▽

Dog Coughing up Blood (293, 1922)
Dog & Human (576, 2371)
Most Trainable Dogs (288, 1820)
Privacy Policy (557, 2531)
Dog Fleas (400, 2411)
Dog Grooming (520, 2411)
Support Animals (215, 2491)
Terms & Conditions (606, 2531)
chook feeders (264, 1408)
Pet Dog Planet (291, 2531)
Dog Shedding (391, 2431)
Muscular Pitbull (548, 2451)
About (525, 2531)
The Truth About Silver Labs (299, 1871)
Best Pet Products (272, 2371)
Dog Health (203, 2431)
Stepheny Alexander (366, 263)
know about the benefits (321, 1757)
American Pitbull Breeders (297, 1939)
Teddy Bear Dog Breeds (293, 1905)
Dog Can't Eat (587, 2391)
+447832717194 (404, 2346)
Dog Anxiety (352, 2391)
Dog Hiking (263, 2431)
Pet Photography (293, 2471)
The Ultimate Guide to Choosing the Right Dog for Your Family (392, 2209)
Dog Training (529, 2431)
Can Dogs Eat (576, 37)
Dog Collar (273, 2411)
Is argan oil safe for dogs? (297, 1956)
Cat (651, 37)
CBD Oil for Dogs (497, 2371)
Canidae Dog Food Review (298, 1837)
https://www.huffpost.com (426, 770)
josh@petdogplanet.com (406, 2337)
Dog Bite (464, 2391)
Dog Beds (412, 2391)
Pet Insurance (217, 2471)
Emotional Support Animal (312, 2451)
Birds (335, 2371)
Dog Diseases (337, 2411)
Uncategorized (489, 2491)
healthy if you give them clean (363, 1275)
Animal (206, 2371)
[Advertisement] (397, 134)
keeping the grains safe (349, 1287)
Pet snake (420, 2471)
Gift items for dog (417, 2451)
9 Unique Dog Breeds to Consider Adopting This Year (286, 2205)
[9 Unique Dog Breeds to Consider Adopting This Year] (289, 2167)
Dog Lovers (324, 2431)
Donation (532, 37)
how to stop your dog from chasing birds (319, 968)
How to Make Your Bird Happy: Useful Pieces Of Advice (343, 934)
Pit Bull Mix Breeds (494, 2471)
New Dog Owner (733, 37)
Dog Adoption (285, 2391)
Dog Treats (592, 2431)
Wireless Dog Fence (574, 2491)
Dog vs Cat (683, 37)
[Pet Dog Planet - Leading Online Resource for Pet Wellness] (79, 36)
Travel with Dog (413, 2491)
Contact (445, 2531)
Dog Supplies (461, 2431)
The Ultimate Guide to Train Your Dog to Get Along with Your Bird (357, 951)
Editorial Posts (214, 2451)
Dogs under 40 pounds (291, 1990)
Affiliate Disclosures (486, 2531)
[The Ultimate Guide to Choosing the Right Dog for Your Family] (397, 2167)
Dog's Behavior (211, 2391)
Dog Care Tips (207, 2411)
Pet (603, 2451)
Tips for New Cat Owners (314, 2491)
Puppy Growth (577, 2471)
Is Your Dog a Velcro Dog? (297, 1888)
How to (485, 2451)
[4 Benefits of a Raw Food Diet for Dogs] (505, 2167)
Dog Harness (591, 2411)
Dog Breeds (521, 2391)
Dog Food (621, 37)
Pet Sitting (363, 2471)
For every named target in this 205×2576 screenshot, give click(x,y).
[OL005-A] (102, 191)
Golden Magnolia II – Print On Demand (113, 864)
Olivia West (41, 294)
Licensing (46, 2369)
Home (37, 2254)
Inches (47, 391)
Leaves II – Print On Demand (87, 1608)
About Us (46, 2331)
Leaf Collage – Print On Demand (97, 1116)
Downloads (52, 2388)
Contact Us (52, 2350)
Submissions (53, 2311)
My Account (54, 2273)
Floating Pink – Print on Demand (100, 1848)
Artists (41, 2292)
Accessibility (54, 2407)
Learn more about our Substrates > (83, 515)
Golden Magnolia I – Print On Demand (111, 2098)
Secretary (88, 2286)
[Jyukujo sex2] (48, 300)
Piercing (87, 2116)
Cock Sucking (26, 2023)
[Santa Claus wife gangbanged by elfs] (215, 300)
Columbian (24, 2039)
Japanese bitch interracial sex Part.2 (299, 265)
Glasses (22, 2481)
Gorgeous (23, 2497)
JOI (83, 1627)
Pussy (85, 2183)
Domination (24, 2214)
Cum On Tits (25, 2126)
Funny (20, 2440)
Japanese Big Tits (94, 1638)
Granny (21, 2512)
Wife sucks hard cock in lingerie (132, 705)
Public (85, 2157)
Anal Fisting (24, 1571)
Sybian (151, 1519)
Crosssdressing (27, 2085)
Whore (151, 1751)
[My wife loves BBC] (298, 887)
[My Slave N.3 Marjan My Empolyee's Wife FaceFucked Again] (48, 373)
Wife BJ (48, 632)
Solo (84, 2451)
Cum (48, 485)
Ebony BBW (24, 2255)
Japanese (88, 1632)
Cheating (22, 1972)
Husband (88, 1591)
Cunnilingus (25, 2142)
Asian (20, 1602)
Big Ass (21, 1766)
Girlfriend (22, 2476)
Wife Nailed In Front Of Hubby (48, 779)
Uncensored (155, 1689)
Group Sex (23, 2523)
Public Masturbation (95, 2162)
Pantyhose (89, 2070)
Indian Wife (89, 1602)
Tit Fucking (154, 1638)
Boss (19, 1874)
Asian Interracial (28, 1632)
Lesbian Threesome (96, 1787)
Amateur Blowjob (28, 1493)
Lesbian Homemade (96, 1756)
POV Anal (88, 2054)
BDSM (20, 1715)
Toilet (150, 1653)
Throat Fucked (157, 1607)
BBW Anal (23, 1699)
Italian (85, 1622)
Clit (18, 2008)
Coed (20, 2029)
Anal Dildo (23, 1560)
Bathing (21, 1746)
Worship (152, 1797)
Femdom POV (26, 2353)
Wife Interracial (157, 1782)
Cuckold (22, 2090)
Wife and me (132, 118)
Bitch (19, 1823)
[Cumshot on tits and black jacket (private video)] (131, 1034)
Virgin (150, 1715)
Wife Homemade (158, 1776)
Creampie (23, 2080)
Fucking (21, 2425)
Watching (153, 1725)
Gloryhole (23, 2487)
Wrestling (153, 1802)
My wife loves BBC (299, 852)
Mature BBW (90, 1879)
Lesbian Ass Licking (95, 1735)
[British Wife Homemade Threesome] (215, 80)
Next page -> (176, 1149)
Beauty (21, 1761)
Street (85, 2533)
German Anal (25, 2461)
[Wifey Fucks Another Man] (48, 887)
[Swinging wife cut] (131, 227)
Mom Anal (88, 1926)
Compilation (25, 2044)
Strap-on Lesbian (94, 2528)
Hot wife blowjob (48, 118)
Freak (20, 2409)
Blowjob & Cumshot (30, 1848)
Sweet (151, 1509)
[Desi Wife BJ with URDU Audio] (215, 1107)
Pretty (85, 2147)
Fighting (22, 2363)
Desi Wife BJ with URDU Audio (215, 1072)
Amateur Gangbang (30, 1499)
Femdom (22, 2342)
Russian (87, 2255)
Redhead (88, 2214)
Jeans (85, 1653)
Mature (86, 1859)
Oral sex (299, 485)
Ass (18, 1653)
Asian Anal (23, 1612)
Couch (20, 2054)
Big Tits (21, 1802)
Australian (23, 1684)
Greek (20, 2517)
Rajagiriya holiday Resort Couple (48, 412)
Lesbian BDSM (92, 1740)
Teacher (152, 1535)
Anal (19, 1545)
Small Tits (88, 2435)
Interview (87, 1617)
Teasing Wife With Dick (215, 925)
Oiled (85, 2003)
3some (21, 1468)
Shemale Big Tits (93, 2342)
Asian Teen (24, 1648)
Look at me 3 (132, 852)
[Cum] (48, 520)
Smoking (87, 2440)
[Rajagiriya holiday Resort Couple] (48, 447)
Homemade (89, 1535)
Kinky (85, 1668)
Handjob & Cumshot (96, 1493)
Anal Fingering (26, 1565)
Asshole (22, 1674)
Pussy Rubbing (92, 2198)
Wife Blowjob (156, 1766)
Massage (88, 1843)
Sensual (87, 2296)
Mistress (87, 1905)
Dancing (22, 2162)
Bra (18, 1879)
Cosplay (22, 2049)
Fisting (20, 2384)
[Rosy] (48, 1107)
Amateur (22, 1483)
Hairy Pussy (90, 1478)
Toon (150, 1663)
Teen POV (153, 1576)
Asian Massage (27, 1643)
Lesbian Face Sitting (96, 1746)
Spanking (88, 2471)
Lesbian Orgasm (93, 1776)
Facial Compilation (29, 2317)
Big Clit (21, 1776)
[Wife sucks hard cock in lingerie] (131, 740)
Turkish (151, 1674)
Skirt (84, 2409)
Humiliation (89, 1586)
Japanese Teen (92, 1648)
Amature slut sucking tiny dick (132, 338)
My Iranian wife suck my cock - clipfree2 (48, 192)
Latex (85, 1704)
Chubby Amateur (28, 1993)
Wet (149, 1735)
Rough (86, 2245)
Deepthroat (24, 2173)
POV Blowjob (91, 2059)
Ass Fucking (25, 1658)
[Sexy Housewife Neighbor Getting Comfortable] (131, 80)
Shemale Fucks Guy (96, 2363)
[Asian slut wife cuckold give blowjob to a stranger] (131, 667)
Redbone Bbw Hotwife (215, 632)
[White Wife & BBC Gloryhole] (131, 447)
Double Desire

△

Prompt:
For the lines above, output exactly those from the line containing "Dog Health (203, 2431)" through the line containing "Pet Photography (293, 2471)", and skip the others.

Expected answer:
Dog Health (203, 2431)
Stepheny Alexander (366, 263)
know about the benefits (321, 1757)
American Pitbull Breeders (297, 1939)
Teddy Bear Dog Breeds (293, 1905)
Dog Can't Eat (587, 2391)
+447832717194 (404, 2346)
Dog Anxiety (352, 2391)
Dog Hiking (263, 2431)
Pet Photography (293, 2471)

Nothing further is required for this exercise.